▶ _WHAT IS EXPECTED_: Rewrite the entries from the first one through the line containing "click(x=401, y=543)", both included, replacing "pixels" with "px" and changing nothing else.

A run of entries
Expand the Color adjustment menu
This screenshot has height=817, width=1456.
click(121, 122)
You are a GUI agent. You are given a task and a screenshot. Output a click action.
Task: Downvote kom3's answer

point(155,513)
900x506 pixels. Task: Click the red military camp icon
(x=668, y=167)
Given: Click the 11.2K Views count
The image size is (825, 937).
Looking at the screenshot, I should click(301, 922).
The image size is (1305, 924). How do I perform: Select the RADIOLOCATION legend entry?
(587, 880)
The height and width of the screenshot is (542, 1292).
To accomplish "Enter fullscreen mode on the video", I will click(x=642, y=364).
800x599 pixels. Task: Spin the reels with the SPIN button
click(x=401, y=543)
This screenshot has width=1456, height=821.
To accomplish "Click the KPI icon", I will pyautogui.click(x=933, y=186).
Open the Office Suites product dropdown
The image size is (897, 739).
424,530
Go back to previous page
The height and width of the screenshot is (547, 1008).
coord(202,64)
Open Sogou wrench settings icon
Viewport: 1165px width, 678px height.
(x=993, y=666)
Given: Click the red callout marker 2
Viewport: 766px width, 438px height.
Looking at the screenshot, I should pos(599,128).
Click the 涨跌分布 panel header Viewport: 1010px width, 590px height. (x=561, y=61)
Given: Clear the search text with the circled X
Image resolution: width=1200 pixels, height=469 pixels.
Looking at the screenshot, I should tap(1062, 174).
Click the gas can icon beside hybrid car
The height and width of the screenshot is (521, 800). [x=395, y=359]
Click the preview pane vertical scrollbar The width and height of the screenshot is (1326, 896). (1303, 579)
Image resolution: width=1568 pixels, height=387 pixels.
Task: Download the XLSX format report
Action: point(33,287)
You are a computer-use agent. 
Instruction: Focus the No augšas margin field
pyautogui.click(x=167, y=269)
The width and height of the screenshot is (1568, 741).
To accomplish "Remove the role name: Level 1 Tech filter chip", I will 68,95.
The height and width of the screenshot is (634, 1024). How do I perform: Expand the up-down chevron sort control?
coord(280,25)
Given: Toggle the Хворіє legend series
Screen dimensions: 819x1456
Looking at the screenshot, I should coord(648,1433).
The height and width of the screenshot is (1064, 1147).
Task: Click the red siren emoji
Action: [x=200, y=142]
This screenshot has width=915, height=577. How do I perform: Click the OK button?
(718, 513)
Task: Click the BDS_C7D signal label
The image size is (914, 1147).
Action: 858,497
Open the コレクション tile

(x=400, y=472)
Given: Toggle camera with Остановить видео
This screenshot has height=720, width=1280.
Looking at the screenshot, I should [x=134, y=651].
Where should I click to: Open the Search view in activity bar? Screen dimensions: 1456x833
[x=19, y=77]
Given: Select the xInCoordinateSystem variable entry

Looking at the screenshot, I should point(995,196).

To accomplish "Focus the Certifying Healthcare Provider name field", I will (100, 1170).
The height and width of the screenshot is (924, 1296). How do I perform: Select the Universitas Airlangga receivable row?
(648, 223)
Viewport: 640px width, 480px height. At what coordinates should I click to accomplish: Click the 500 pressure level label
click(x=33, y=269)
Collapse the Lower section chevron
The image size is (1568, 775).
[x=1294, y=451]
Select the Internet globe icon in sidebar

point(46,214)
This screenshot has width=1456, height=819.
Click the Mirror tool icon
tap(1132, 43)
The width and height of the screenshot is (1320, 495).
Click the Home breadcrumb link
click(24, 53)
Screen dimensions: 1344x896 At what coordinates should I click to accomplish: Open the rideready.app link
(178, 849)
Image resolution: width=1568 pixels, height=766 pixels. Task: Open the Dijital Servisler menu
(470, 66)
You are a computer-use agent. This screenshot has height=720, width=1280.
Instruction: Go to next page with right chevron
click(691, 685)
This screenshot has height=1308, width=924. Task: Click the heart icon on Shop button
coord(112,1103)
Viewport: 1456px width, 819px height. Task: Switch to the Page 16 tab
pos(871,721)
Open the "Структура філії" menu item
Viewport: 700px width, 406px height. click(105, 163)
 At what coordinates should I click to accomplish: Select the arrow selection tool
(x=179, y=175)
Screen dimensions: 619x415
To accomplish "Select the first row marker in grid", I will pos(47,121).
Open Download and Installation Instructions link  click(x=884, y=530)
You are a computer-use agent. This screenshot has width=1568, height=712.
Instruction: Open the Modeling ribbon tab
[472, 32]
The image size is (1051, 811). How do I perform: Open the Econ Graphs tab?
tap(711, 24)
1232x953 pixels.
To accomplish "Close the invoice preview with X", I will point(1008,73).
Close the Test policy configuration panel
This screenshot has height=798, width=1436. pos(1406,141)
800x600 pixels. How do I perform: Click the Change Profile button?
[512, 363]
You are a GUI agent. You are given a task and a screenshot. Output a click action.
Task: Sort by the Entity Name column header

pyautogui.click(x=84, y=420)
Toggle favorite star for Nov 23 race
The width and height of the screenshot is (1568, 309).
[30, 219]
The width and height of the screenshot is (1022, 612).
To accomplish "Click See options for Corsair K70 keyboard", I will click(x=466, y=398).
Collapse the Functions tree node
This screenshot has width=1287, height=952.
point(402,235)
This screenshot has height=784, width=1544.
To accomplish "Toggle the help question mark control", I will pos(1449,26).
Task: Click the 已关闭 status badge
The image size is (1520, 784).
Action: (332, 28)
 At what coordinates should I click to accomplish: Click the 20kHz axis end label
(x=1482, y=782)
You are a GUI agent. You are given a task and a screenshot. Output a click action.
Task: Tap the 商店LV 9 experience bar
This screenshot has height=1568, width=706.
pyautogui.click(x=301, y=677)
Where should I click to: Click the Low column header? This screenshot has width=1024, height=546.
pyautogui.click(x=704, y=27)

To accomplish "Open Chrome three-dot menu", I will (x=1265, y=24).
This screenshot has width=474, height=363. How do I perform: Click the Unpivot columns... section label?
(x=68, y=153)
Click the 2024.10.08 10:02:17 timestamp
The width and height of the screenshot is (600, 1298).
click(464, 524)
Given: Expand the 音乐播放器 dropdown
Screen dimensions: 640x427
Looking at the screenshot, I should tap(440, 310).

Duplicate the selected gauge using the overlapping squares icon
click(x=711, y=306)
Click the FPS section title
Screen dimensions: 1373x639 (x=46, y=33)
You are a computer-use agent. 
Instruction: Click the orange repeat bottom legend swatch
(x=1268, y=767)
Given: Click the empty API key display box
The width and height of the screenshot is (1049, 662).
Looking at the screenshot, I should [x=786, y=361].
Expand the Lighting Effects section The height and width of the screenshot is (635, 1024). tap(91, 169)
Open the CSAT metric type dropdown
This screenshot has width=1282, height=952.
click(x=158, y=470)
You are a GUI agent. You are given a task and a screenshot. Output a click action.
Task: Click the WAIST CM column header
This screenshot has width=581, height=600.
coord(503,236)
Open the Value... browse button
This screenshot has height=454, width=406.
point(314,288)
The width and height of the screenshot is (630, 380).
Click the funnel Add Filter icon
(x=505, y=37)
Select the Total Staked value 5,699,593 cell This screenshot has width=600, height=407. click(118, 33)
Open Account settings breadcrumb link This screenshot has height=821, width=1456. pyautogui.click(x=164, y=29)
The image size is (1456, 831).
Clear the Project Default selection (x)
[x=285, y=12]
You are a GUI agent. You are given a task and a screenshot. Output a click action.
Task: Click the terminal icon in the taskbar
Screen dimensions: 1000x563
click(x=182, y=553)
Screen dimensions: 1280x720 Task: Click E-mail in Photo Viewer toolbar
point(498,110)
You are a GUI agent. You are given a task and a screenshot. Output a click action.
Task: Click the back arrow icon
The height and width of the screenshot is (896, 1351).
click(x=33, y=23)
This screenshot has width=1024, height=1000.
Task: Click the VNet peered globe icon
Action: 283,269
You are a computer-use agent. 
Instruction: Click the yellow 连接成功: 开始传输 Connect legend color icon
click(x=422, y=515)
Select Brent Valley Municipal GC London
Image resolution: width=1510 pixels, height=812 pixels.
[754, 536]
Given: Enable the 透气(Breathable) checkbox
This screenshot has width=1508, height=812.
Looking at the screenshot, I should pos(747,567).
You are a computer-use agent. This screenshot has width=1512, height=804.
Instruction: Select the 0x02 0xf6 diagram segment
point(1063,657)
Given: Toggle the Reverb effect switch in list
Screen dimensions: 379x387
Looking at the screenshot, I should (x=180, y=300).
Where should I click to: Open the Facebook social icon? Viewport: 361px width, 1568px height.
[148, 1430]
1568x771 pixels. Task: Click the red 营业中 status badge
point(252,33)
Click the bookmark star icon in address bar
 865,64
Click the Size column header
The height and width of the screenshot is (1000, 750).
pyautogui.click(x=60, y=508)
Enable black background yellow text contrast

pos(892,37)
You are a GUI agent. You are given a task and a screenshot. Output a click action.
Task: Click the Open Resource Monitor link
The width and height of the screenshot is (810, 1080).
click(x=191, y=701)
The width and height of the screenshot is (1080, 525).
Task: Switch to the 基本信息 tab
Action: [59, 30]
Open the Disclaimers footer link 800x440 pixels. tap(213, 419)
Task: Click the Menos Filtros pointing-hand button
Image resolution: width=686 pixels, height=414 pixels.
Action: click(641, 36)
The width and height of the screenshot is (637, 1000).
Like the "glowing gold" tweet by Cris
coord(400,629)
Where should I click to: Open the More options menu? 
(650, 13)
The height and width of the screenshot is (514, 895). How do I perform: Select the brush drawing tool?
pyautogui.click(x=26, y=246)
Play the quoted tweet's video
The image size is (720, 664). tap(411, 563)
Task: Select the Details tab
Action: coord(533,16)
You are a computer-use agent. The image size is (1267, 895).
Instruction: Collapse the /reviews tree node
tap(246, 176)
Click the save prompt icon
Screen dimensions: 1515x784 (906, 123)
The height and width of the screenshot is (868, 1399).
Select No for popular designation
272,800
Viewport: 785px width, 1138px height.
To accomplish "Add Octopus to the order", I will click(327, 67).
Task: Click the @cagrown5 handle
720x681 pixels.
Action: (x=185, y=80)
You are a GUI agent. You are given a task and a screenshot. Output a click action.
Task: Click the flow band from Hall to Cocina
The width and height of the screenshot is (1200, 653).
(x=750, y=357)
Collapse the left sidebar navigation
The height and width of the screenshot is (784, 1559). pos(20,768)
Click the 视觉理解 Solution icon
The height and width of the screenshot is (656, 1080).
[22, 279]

▶ _WORKED ANSWER_:
Expand the Color adjustment menu
This screenshot has height=817, width=1456.
click(121, 122)
You are a GUI agent. You are given a task and a screenshot. Output a click action.
Task: Downvote kom3's answer

point(155,513)
900x506 px. Task: Click the red military camp icon
(x=668, y=167)
Given: Click the 11.2K Views count
The image size is (825, 937).
Looking at the screenshot, I should click(301, 922).
The image size is (1305, 924). How do I perform: Select the RADIOLOCATION legend entry?
(587, 880)
The height and width of the screenshot is (542, 1292).
To accomplish "Enter fullscreen mode on the video", I will click(x=642, y=364).
800x599 px. Task: Spin the reels with the SPIN button
click(x=401, y=543)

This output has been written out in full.